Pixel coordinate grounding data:
--*--

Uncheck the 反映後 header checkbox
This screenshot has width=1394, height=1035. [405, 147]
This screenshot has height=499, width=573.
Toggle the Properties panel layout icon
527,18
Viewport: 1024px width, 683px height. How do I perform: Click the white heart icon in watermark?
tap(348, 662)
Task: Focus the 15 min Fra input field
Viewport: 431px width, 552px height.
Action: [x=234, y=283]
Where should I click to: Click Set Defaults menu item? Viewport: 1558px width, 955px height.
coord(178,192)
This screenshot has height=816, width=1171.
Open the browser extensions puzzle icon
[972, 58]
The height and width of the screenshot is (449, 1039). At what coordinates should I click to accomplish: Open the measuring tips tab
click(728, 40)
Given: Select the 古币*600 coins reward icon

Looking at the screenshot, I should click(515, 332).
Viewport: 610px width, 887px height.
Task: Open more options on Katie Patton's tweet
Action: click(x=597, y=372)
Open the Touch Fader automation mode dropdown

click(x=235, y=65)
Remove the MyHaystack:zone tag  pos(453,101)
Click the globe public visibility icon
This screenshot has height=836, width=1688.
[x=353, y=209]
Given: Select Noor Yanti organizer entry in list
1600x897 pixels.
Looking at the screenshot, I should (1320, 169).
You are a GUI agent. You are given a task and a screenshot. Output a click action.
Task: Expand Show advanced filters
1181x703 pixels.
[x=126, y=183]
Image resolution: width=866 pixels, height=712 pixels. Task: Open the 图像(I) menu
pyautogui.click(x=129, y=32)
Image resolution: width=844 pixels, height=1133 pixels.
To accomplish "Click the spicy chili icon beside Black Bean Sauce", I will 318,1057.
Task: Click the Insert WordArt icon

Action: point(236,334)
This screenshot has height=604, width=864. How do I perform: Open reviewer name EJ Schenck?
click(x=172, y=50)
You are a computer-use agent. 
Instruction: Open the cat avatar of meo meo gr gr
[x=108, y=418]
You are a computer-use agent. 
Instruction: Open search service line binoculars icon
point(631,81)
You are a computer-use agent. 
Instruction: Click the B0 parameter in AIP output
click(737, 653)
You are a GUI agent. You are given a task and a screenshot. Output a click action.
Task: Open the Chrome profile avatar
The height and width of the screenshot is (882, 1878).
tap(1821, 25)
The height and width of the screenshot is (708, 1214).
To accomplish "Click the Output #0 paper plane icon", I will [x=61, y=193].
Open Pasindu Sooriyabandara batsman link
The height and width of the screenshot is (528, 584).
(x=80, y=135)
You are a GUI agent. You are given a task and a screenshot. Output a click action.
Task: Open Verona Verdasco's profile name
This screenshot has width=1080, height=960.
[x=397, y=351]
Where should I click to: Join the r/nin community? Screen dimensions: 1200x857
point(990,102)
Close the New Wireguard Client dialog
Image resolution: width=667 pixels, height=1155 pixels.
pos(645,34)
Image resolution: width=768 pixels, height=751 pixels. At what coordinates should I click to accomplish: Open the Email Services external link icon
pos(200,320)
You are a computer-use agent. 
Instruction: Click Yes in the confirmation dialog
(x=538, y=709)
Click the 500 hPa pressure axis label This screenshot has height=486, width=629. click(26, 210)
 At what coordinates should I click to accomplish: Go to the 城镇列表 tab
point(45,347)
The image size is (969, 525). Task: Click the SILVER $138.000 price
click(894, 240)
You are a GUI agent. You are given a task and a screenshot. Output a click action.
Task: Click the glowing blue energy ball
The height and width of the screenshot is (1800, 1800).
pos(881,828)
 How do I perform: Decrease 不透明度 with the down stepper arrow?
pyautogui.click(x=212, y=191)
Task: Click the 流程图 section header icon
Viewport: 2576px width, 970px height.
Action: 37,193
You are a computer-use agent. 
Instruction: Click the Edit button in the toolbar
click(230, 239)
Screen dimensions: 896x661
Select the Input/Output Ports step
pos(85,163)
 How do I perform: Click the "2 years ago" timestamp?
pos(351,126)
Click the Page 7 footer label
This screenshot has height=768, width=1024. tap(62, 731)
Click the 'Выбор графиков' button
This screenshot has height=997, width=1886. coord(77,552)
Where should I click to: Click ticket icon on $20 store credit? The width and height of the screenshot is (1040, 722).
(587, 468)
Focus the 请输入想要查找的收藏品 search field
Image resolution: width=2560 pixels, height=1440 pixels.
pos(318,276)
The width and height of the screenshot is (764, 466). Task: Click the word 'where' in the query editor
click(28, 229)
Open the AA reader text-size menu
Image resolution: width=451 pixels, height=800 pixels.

--*--

## ABOUT THIS TASK
Work through the entries, filtering for the string "field", and copy each line that holds it.

## WRITTEN ANSWER
Task: Focus the 15 min Fra input field
Focus the 请输入想要查找的收藏品 search field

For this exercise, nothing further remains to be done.